Published on 03/09/15 at 10:18am

NICE has published final draft guidance confirming its recommended treatment options for rheumatoid arthritis. 

For the first time copycat, or biosimilar, versions of rheumatoid arthritis drugs are recommended alongside their original reference products. Two biosimilar versions of Merck’s monoclonal antibody Remicade (infliximab) – Inflectra from Hospira UK and Remsima from Napp Pharmaceuticals are recommended as options for suitable patients.
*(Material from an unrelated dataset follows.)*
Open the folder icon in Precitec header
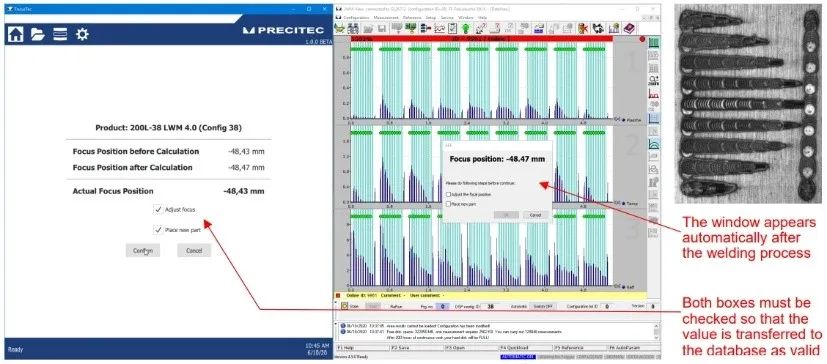The height and width of the screenshot is (364, 827). [x=37, y=34]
Hospira and Napp both launched their biosimilar versions of infliximab in the UK in February. Biosimilars are chemically and physiologically indistinct from their original, reference products. But as the drugs they are reproducing are large, complex biological molecules the dramatic price reductions seen with generic versions of drugs are not achievable. However, they are expected to be between 20 and 30% cheaper than their reference products, so offer potentially significant savings in prescribing costs.
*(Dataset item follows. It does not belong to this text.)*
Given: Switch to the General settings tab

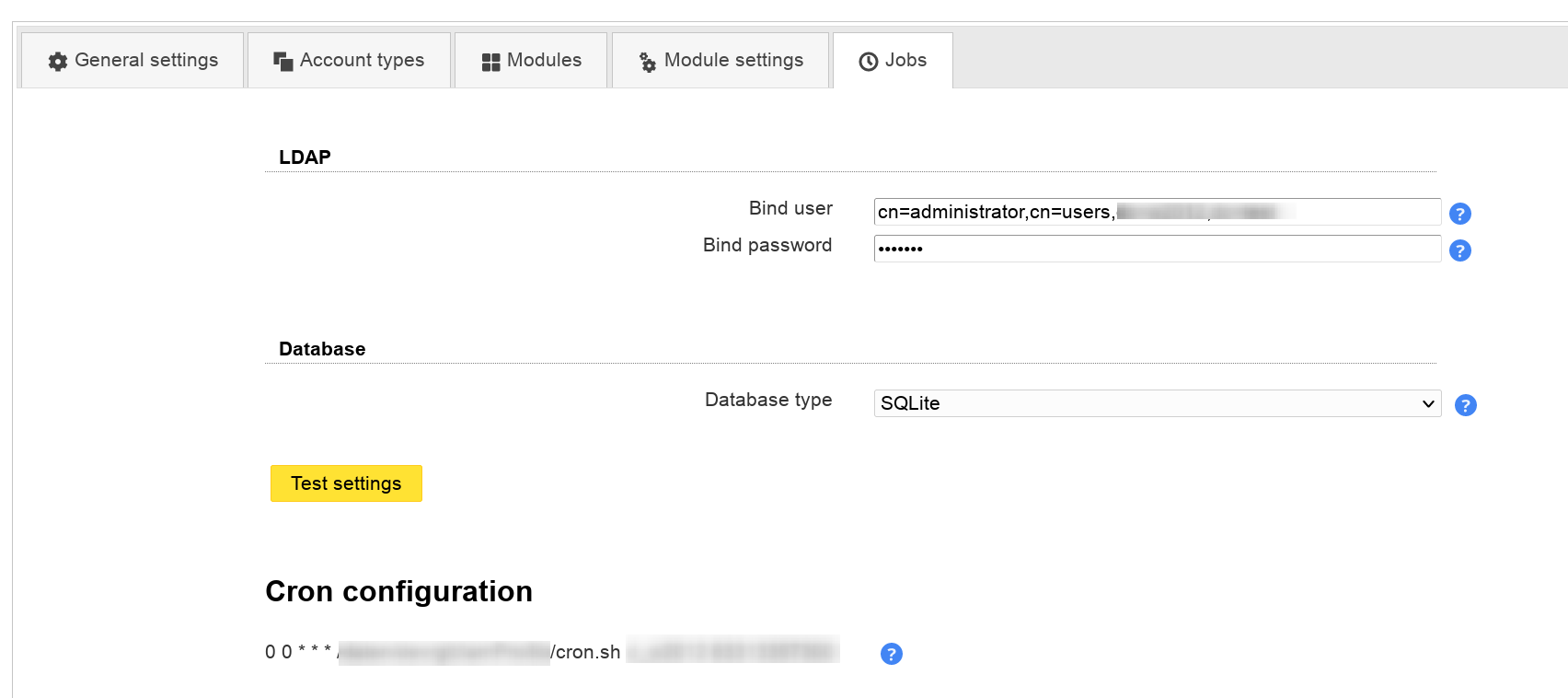Looking at the screenshot, I should coord(133,61).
The positioning of biosimilars in the guidance is welcomed by the Uk trade body that represent generic manufacturers and suppliers.
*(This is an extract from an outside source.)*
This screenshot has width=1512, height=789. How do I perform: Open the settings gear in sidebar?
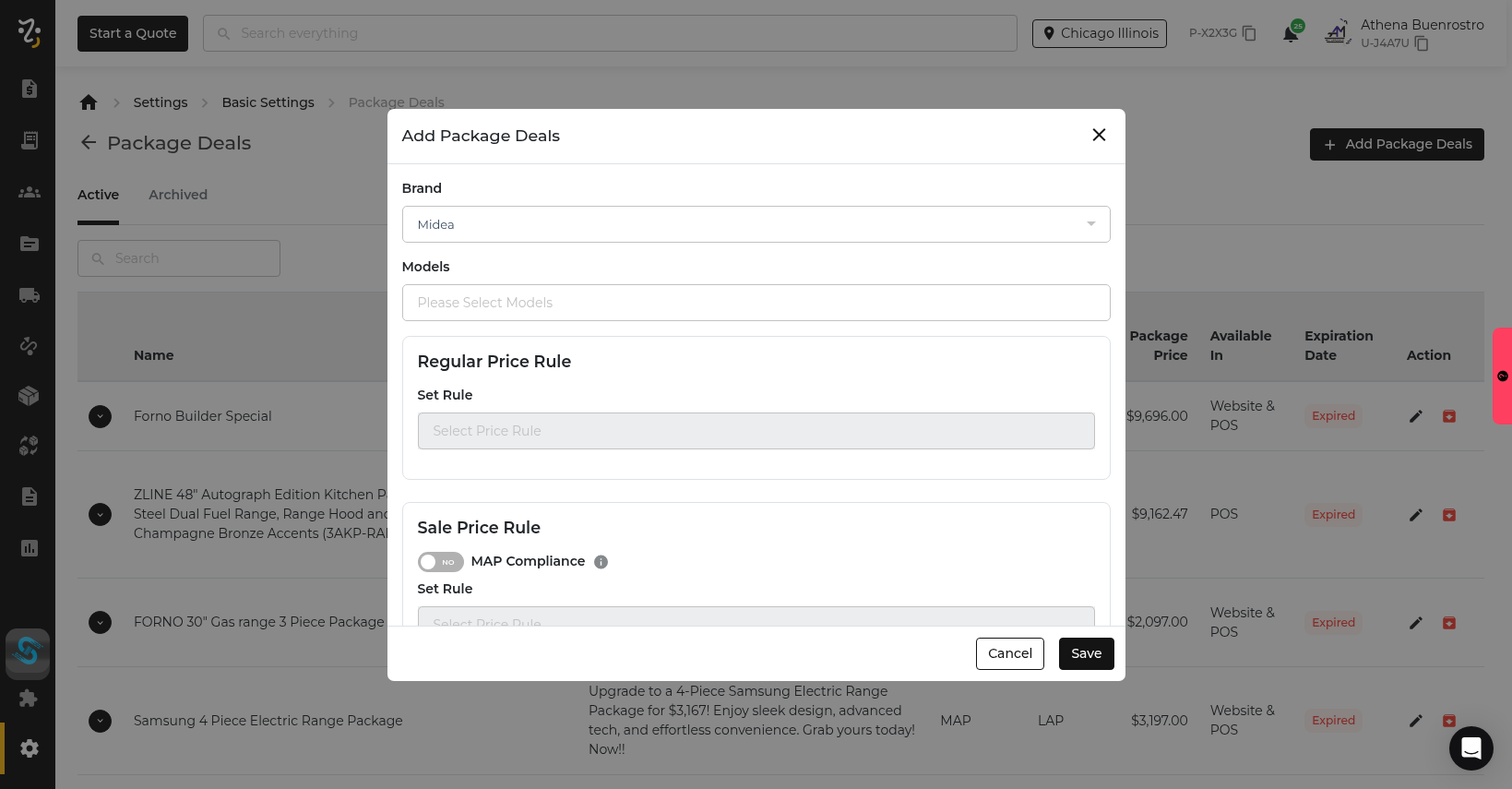click(x=30, y=748)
Warwick Smith, director general of the British Generic Manufacturers Association (BGMA), says: “We welcome NICE’s Final Appraisal Determination which recommends biosimilar infliximab as an option for the treatment of severe rheumatoid arthritis following a Multiple Technology Appraisal.

"NICE also recommends that treatment should be started with the least expensive medicine, which is likely to be the biosimilar. This opens the way for significant savings for the NHS and an increase in the number of patients who can be treated within existing budgets.”

The draft guidance also recommends: AbbVie’s Humira (adalimumab), Pfizer’s Enbrel (etanercept), UCB Pharma’s Cimzia (certolizumab pegol), Merck’s Simponi (golimumab) Roche’s RoActemra (tocilizumab) and Bristol-Myers Squibb’s Orencia (abatacept). RoActemra has been newly approved for use in the NHS as a monotherapy, while Cimzia, Simponi and Orencia had all previously been approved for this purpose.

The draft guidance states that treatment should be started with the least expensive drug, taking into account administration costs, required dose and product price per dose. This applies to the use of biosimilars ahead of branded products

Each is recommended in combination with methotrexate, as options for treating severe forms of the condition, where a patient has not responded to intensive therapy with a combination of conventional disease-modifying anti-rheumatic drugs (DMARDs).

The recommendation of Cimzia, Simponi, Orencia and RoActemra is subject to their manufacturers providing them with the discount agreed in their patient access schemes.

Adalimumab, etanercept, certolizumab pegol or tocilizumab are also recommended as monotherapy for people who cannot take methotrexate. The draft guidance also includes recommendations about when treatment with biological DMARDs should be continued or withdrawn.

Rheumatoid arthritis affects around 400,000 people in the UK, of whom approximately 15% have what is classed as severe disease.

Professor Carole Longson, director of the health technology evaluation centre at NICE says: “This draft guidance considers at what stage it’s clinically and cost effective to start using biological therapies as treatment options for adults with RA.

“In recommending them as clinically and cost effective treatment options for people with severe RA after previous treatment with conventional DMARDs has been unsuccessful, this draft guidance reaffirms our previous guidance on these drugs and confirms their place as an integral part of the RA treatment pathway.”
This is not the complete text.